**Your assignment**
Copy out exactly the lines below that run from the one holding "Task: Pick お問い合わせフォーム option" to the one holding "Given: Click the red up-arrow value 1.053", keeping both of those lines and no others.

**The records**
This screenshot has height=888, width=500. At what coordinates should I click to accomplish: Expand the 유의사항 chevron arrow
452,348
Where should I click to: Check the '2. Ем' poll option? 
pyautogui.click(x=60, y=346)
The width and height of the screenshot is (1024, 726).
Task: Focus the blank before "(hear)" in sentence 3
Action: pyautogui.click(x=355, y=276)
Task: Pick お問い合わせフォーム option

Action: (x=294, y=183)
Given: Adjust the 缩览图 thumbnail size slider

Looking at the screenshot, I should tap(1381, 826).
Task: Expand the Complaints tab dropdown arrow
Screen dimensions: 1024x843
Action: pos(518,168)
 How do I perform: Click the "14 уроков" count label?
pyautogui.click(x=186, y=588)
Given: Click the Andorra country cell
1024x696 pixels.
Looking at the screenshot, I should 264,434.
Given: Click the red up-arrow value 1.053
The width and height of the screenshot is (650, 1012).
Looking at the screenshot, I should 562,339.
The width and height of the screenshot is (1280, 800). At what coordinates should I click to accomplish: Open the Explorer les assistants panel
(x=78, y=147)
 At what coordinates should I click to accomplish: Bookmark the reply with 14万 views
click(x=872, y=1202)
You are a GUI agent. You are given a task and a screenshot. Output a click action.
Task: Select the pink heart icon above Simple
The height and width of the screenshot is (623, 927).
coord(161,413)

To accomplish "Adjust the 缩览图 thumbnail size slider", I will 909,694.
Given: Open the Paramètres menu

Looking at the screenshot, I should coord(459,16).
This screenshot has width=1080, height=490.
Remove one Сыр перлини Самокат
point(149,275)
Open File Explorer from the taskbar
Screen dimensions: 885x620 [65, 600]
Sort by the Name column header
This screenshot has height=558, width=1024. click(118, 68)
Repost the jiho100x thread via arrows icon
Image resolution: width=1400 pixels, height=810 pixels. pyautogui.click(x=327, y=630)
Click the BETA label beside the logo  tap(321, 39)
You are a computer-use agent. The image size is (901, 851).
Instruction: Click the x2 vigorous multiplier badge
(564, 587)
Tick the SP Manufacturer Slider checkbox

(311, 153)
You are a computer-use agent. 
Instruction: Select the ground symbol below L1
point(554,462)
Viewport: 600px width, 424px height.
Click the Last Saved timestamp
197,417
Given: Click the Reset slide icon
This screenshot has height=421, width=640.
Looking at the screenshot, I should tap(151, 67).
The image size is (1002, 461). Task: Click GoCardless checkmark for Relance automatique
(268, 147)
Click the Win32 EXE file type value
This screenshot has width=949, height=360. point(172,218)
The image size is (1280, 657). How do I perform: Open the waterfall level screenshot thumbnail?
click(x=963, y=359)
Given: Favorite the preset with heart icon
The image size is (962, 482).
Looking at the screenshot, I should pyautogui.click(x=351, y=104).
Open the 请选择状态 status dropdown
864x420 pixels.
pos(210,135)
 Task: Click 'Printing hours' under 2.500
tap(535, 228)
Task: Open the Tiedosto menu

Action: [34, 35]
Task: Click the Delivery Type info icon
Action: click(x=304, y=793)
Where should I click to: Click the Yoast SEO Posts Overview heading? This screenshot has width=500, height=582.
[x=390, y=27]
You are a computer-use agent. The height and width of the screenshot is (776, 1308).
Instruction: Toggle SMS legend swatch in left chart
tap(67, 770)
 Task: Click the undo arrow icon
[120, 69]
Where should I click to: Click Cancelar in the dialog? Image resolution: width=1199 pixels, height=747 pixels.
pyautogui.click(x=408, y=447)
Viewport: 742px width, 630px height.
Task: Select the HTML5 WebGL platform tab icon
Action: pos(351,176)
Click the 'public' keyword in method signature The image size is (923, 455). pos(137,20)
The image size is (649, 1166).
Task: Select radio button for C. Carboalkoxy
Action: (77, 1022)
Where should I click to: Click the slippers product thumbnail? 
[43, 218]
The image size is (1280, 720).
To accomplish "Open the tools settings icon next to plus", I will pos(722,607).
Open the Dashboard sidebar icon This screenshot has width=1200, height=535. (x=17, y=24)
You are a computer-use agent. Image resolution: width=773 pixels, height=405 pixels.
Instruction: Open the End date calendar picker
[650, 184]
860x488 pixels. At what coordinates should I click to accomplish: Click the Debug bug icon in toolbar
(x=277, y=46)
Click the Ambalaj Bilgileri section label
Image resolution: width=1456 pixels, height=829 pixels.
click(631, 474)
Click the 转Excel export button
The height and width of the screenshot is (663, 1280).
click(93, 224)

**Answer to this task**
Task: Pick お問い合わせフォーム option

Action: (x=294, y=183)
Given: Adjust the 缩览图 thumbnail size slider

Looking at the screenshot, I should tap(1381, 826).
Task: Expand the Complaints tab dropdown arrow
Screen dimensions: 1024x843
Action: pos(518,168)
 How do I perform: Click the "14 уроков" count label?
pyautogui.click(x=186, y=588)
Given: Click the Andorra country cell
1024x696 pixels.
Looking at the screenshot, I should 264,434.
Given: Click the red up-arrow value 1.053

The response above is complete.